(Data records)
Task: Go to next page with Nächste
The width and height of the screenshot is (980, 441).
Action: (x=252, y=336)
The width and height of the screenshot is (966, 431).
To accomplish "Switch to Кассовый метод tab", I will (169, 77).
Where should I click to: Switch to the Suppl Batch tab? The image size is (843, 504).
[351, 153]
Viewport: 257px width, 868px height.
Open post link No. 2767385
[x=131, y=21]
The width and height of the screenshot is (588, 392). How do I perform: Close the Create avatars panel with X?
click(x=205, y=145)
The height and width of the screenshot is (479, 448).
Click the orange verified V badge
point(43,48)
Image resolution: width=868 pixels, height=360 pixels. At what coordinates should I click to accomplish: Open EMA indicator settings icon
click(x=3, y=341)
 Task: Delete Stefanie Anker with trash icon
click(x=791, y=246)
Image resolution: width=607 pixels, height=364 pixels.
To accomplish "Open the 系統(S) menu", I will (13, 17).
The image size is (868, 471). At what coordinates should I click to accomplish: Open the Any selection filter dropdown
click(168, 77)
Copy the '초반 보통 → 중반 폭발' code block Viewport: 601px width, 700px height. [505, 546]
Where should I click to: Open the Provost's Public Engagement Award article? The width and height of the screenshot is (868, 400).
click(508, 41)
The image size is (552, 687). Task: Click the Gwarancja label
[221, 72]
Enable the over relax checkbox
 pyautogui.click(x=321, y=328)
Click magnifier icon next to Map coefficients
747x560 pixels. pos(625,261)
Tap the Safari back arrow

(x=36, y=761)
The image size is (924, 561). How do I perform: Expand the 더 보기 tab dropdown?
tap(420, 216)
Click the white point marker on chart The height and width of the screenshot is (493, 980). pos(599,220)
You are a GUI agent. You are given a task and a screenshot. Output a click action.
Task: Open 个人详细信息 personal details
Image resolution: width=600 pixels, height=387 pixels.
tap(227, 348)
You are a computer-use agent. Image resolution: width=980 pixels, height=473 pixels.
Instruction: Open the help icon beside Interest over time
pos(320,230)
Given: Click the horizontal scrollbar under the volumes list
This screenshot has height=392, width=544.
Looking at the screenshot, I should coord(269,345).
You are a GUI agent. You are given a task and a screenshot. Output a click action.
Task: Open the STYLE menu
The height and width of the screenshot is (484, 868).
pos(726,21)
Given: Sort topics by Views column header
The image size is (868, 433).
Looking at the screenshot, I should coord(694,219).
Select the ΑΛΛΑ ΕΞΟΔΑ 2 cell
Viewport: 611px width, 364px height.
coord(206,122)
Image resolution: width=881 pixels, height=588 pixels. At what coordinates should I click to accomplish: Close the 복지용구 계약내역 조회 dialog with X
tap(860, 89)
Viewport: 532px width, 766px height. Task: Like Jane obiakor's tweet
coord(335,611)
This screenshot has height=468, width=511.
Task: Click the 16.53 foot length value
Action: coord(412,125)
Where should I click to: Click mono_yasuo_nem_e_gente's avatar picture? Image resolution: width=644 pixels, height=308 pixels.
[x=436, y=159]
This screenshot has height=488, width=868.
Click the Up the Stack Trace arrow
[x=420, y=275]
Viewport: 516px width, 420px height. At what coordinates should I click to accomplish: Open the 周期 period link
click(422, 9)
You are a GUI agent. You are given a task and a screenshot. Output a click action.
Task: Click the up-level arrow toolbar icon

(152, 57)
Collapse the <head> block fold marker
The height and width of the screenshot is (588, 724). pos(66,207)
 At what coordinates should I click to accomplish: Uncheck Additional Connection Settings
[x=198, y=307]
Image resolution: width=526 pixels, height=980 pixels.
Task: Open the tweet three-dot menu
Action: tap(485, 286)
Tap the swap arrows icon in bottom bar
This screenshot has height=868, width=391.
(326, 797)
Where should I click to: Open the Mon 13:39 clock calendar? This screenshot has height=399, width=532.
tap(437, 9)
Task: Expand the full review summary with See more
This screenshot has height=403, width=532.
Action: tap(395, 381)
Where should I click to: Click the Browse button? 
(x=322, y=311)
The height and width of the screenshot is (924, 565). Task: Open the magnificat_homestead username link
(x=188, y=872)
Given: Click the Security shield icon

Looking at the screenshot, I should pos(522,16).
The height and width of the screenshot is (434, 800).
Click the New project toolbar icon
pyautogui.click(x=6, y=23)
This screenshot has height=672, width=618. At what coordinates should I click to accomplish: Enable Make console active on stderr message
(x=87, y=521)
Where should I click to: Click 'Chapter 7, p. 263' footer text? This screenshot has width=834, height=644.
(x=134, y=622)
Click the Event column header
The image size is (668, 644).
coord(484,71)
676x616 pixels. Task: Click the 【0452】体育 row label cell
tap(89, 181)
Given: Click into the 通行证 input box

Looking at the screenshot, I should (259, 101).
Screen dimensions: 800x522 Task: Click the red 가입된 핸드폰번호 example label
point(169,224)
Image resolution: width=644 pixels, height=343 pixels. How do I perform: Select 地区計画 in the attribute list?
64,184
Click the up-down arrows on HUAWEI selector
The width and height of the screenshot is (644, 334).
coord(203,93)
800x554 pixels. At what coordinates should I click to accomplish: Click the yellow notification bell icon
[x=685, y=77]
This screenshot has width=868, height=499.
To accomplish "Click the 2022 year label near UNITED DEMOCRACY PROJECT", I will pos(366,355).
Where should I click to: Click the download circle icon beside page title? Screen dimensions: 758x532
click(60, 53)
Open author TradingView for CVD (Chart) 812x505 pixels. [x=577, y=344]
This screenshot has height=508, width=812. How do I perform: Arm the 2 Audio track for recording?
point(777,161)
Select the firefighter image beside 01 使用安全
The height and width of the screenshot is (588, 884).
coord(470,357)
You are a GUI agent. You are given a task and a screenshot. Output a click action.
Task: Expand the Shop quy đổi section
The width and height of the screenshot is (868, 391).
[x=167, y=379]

* [What you need to do]:
Whenever a line of the data includes "will", copy that line.

* [Answer to the problem]:
To accomplish "Switch to Кассовый метод tab", I will (169, 77).
To accomplish "Open the 系統(S) menu", I will (13, 17).
To accomplish "Click the 2022 year label near UNITED DEMOCRACY PROJECT", I will pos(366,355).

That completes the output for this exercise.